Figure 3. Autocrine C3ar1/C5ar1 signaling in non-immune cells is needed for PFGFR and EGFR autophosphorylation and cell cycle entry/progression.

(A) Upper: Serum-starved mIMCD3 (upper) or NIH-3T3 cells (lower) were incubated for 5 min with C5a (100 ng/ml) upper, or with GF (30 ng/ml) plus RA (10 ng/ml each) after which EGFR or PDGFR were IP’d and immunoblots of the IP’d EGFR and PDGFR probed for p-EGFR or p-PDGFR. (B) NIH-3T3 cells were incubated for 24 h with PDGF-AA (30 ng/ml) or C5a (100 ng/ml) and entry into cell cycles was assessed by propidium iodide incorporation. (C) Serum-starved NIH-3T3 cells were incubated for 24 h with EGF (30 ng/ml) in the absence or presence of RA (10 ng/ml each) and cell cycle entry was assessed by propidium iodide incorporation. (D) Serum-starved mIMCD3 and (E) serum-starved NIH-3T3 cells were incubated for 5 min with EGF (30 ng/ml) and PDGF-AA (30 ng/ml), respectively.
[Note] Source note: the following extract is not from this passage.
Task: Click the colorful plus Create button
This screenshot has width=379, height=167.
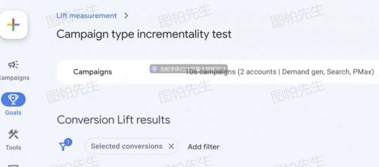Action: (13, 25)

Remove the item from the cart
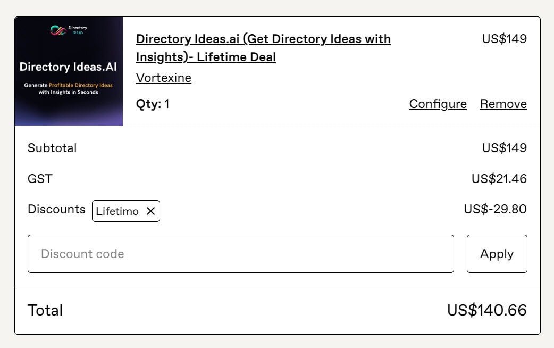point(503,104)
Following detergent extraction of the cells with 1× Cell Lysis Buffer (10X) (Cell Signal, cat#9803) supplemented with 1mM PMSF and 1 Complete Mini protease inhibitor tablet (Roche Cat# 11836153001) and [1 mM Na Orthovanadate, anti-C5ar1, anti-EGFR, anti-PDGFR-α, anti-gp130, and anti-CD59 IPs were prepared. Immunoblots of the IP’d proteins were probed for C5ar1, C3ar1, EGFR, and CD59 and for C5ar1, C3ar1, PDGFR-α and CD59, respectively.